▸ **Estratto scelto**
%%

In (non) difesa di Jim Morrison


In risposta all’articolo di Detriti di passaggio Toccare l’intoccabile: Jim Morrison ai tempi dei rave party e una 2cv chiamata Percezione


Ecco un genere di post che è sempre un intrigante filo sottile su cui camminare, destreggiandosi tra l'attacco populista alla celebrità di turno e la silenziosa accondiscendenza del collaborazionismo con il mainstream.
Massi però, blogger "giovane" ma pur già scafato equilibrista, non disdegna di tentare la fortuna, questa volta con un personaggio per certi versi più ingombrante del "pigro" John Lennon post-Beatles. Lo fa con una brillante sceneggiatura che gioca la carta della commedia, piuttosto che quella dell'analisi, ma è bello così.

%%

▸ **Elenco voci**
%%

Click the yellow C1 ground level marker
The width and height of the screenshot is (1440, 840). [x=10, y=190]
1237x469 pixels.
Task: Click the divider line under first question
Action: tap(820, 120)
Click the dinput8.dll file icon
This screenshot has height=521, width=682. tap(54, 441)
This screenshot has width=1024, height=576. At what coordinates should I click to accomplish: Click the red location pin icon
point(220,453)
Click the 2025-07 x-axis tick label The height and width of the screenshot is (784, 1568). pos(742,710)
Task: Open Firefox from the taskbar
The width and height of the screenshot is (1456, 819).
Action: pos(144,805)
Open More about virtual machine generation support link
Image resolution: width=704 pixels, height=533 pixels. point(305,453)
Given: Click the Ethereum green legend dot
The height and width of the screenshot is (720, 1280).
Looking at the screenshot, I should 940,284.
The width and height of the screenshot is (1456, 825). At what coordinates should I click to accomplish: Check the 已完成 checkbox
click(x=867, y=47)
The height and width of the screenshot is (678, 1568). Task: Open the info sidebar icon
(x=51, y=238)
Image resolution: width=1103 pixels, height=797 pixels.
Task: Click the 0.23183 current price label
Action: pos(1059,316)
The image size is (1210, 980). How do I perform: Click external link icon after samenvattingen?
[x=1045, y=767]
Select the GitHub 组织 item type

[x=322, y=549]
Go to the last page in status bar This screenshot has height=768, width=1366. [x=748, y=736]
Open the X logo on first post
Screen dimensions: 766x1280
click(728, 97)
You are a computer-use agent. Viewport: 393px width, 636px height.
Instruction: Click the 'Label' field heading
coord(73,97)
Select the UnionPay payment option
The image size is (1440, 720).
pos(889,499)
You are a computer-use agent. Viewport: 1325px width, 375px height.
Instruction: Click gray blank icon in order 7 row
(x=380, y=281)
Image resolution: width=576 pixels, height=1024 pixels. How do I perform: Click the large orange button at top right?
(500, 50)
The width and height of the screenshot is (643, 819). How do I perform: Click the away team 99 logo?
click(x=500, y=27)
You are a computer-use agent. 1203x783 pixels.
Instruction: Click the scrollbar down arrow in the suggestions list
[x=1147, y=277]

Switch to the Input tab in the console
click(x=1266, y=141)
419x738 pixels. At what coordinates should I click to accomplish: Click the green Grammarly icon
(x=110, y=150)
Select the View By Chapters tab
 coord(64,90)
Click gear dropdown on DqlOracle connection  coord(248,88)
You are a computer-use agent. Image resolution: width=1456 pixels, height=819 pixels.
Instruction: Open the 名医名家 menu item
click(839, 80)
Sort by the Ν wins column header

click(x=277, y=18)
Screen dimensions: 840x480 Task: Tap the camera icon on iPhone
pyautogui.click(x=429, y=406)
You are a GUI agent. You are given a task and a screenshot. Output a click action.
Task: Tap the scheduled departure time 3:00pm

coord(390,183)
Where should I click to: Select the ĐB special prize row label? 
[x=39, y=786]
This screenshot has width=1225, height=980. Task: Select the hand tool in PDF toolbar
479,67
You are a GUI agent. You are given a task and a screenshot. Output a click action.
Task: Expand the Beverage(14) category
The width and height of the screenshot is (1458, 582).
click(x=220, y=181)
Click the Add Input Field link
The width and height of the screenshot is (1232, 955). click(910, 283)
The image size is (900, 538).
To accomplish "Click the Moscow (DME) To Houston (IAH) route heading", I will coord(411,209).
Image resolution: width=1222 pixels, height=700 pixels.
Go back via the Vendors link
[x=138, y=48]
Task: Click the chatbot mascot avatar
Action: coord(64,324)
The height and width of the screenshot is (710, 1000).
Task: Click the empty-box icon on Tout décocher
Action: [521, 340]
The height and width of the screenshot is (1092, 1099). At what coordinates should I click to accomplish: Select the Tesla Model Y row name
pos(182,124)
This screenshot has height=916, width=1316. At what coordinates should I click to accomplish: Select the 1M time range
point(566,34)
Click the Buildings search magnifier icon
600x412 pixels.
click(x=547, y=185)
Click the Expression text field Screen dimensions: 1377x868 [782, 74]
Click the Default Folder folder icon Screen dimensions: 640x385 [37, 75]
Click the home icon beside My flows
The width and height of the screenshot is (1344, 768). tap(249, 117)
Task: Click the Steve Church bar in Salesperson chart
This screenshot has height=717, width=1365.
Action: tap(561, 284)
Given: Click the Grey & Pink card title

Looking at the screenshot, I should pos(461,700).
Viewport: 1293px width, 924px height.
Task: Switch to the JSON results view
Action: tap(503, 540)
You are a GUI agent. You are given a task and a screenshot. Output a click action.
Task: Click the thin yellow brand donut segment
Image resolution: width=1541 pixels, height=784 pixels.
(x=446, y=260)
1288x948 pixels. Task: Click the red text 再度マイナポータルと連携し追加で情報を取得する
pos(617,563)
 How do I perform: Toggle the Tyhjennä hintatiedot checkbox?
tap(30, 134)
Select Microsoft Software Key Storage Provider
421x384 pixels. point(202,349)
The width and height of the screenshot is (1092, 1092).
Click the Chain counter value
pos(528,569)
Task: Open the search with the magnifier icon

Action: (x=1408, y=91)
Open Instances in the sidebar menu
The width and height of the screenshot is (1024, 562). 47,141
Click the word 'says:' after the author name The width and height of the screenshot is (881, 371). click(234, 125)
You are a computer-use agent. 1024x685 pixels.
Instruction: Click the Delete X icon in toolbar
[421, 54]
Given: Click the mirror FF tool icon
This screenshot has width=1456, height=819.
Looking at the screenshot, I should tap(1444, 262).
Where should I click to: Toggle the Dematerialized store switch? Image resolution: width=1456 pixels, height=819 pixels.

%%

▸ **Esercizi da svolgere**
• a. Elenchi tutte le persone menzionate per nome nell'estratto su Jim Morrison.
• b. Riproduca fedelmente il passo dell'estratto su Jim Morrison da "In (non) difesa" a "è bello così.".

▸ **Risposte agli esercizi**
• a. Jim Morrison, Massi, John Lennon

• b.
In (non) difesa di Jim Morrison


In risposta all’articolo di Detriti di passaggio Toccare l’intoccabile: Jim Morrison ai tempi dei rave party e una 2cv chiamata Percezione


Ecco un genere di post che è sempre un intrigante filo sottile su cui camminare, destreggiandosi tra l'attacco populista alla celebrità di turno e la silenziosa accondiscendenza del collaborazionismo con il mainstream.
Massi però, blogger "giovane" ma pur già scafato equilibrista, non disdegna di tentare la fortuna, questa volta con un personaggio per certi versi più ingombrante del "pigro" John Lennon post-Beatles. Lo fa con una brillante sceneggiatura che gioca la carta della commedia, piuttosto che quella dell'analisi, ma è bello così.